- [HOW TO COMPLETE THIS TASK]
Go to the line containing "上一篇 (11, 996)" in the records below. Repeat it and the lines after it exactly, all the way to the end.

- [TASK INPUTS]

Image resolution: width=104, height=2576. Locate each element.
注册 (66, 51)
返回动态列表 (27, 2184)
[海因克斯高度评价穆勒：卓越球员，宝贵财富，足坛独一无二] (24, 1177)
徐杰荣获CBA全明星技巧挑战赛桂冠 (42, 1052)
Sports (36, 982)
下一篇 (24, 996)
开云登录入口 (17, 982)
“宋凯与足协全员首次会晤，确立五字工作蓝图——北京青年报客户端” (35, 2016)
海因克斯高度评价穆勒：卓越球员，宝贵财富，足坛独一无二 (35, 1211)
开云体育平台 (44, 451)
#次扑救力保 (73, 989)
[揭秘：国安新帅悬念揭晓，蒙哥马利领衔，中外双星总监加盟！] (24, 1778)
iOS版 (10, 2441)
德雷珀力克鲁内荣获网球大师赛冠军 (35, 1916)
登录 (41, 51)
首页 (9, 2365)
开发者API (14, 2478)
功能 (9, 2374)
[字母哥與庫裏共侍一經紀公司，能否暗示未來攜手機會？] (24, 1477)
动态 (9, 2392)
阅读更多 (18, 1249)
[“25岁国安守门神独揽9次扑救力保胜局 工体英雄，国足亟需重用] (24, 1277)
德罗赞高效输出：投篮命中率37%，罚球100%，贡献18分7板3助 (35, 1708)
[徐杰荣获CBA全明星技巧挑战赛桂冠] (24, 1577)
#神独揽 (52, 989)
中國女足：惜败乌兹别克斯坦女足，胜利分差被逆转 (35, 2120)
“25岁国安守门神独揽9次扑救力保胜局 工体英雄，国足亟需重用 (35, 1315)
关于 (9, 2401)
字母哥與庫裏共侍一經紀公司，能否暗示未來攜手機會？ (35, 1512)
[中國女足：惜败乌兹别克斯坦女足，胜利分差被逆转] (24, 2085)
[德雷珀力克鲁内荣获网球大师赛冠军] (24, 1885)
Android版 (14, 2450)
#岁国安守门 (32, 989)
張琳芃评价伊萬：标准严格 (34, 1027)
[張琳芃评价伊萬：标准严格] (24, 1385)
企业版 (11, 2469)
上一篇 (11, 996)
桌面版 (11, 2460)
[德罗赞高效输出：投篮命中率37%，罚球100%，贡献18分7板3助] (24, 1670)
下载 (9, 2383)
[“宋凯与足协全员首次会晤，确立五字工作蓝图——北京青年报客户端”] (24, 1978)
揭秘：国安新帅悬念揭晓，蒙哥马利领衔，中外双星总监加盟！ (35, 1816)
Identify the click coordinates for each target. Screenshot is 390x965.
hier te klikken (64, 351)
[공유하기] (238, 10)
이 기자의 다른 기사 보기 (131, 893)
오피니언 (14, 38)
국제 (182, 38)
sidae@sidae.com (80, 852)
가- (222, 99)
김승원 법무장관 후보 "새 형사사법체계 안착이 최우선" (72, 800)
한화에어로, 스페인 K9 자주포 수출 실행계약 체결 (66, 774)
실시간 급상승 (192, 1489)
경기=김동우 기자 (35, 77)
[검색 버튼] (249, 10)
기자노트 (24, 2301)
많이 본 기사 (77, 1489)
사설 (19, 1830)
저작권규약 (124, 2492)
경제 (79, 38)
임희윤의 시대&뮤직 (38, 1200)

- [ANSWER BELOW]
上一篇 (11, 996)
桌面版 (11, 2460)
[德罗赞高效输出：投篮命中率37%，罚球100%，贡献18分7板3助] (24, 1670)
下载 (9, 2383)
[“宋凯与足协全员首次会晤，确立五字工作蓝图——北京青年报客户端”] (24, 1978)
揭秘：国安新帅悬念揭晓，蒙哥马利领衔，中外双星总监加盟！ (35, 1816)
Identify the click coordinates for each target. Screenshot is 390x965.
hier te klikken (64, 351)
[공유하기] (238, 10)
이 기자의 다른 기사 보기 (131, 893)
오피니언 (14, 38)
국제 (182, 38)
sidae@sidae.com (80, 852)
가- (222, 99)
김승원 법무장관 후보 "새 형사사법체계 안착이 최우선" (72, 800)
한화에어로, 스페인 K9 자주포 수출 실행계약 체결 (66, 774)
실시간 급상승 (192, 1489)
경기=김동우 기자 (35, 77)
[검색 버튼] (249, 10)
기자노트 (24, 2301)
많이 본 기사 (77, 1489)
사설 (19, 1830)
저작권규약 (124, 2492)
경제 (79, 38)
임희윤의 시대&뮤직 (38, 1200)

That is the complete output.